Axel Juárez

Personal information
- Full name: Axel Fernando Juárez
- Date of birth: 27 July 1990 (age 35)
- Place of birth: Bella Vista, Argentina
- Height: 1.77 m (5 ft 10 in)
- Position: Midfielder

Team information
- Current team: 12 de Octubre
- Number: 31

Youth career
- San Lorenzo

Senior career*
- Years: Team / Apps / (Gls)
- 2009–2011: San Lorenzo / 12 / (0)
- 2011: → Indep.
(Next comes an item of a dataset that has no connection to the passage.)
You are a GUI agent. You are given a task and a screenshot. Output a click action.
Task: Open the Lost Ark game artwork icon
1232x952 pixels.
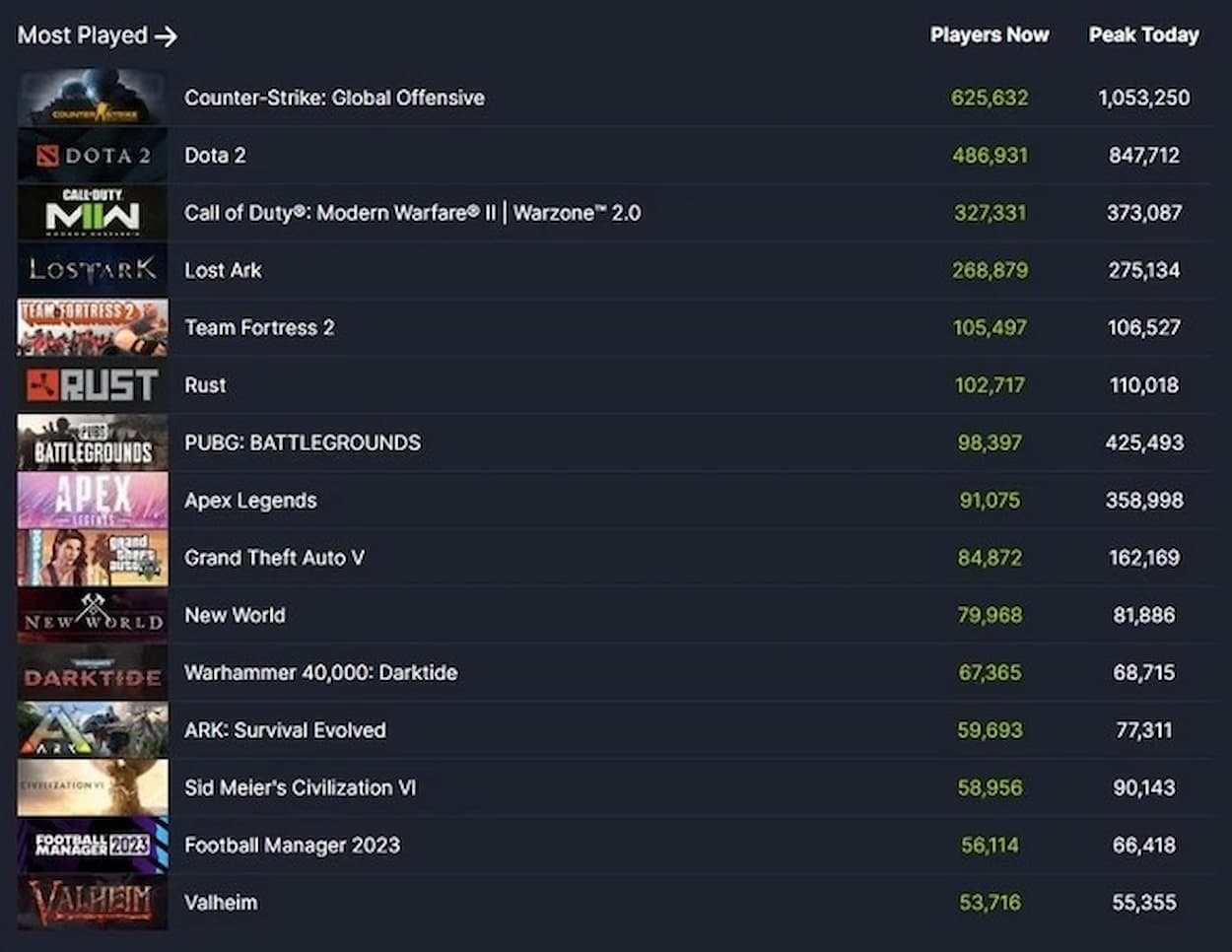(x=93, y=270)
Rivadavia (loan) / 9 / (0)
- 2012–2013: Mérida / 32 / (2)
- 2013–2016: Defensa y Justicia / 46 / (1)
- 2016–2017: Nueva Chicago / 41 / (1)
- 2017–2018: Apollon Smyrnis / 21 / (0)
- 2018–2020: Nueva Chicago / 22 / (0)
- 2020–2021: Guillermo Brown / 33 / (0)
- 2022–: 12 de Octubre / 3 / (0)

= Axel Juárez =

Argentine footballer

Axel Juárez (born 27 July 1990) is an Argentine footballer who plays for Paraguayan side 12 de Octubre as a midfielder.
He made his senior debut in Primera División for San Lorenzo on 18 May 2009, when he came on as a substitute in the first half against Gimnasia Jujuy.